A man has claimed that his 74-year-old mother was paralysed due to late treatment for a stroke because he was stuck in traffic caused by an eco-extremist protest on Britain’s busiest motorway.
Insulate Britain has inherited the tactics of Extinction Rebellion, whose activists obstruct traffic in central London for hours at a time, to Britain’s busiest motorway, the M25, this time disrupting ordinary Britons travelling to the rest of the country.
“I was caught for about six hours in traffic. I was doing a mission of mercy to help my mother,” Chris told LBC host Andrew Pierce of a recent protest, explaining that he was forced to drive his mother, who was suspected of having had a stroke, himself because ambulance services were delayed.
“We got caught in this traffic [on the M25], and it should have been no longer than a half-an-hour, 40-minute [journey]. We were there for six hours,” he continued.
Struggling to contain the emotion in his voice, Chris continued: “I was in that car with my mother for six hours, watching her slip away in front of my very eyes, and I could do nothing. I couldn’t help her. At one point, she put her hand on my leg and looked at me and said, ‘Oh Chris, I don’t feel very well.’ And those were the last words she was able to speak to me.”
“When we got to the hospital, the doctors had said if we were to have got to them within 90 minutes, her recovery would have been minimised. Because she had been left to endure a full-on stroke for six hours, it is severe. She has got complete paralysis now down her left side. She can’t speak,” Chris said.
Remarking on the story, Brexit leader Nigel Farage said on Sunday: “Too many innocent people are suffering because of these idiots at Insulate Britain. The next time they block the M25, the police must remove them immediately.”
Confronted with the story of Chris and his mother, Insulate Britain spokesman Liam Norton told LBC’s Nick Ferrari on Monday that his “heart” went to out the pensioner, but he appeared to imply that her serious injury was collateral damage in his wider war on uninsulated homes, saying: “It’s terrible, Nick, isn’t it, that we’re in this position where we have to campaign this way?”
Refusing to give a real apology and alluding to “the suffering of millions of people”, Ferrari interrupted the activist, demanding: “That woman effectively dying in front of her son’s eyes is down to you and your colleagues. So when are you going to suddenly stop with these lame apologies and actually accept that this is not the way to protest?”
“It’s awful, Nick, isn’t it?” Norton began before the radio host cut the line, declaring: “I’ve had enough.”
Some motorists have claimed the disruptions have led to the delays of the delivery of medical supplies, while others rightly lost their patience, with one reportedly yelling at the activists, “go to work you lazy bastards”.
Police have been criticised for their soft-handed approach to breaking up the highly-disruptive protest, with footage reported last week showing one officer passively and politely asking the line of protesters to move, before explaining that “individual officers will come and speak to you and they will make their own decision as to whether you are arrested”.
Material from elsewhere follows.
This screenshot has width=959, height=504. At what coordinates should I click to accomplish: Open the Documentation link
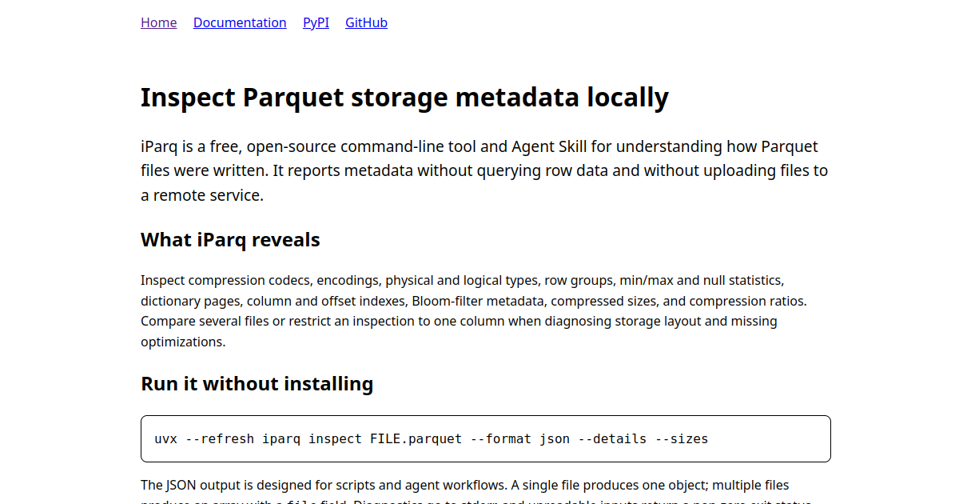point(240,22)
The female officer continued: “If you’ve got any questions at all, just ask and if any of you are in any discomfort or need anything, just let me know and we’ll try and sort you out in a nice way.
“Couldn’t have phrased that any worse could I? But no, if you need any assistance at all, just let me know okay? Right, we’ll be as we are.”
Insulate Britain disrupted motorists on the M25 again on Monday and Tuesday, now provoking the ire of drivers who, tired of the frequent blockades, confronted the activists before police intervened — apparently to protect the protesters, leading the upset driver away.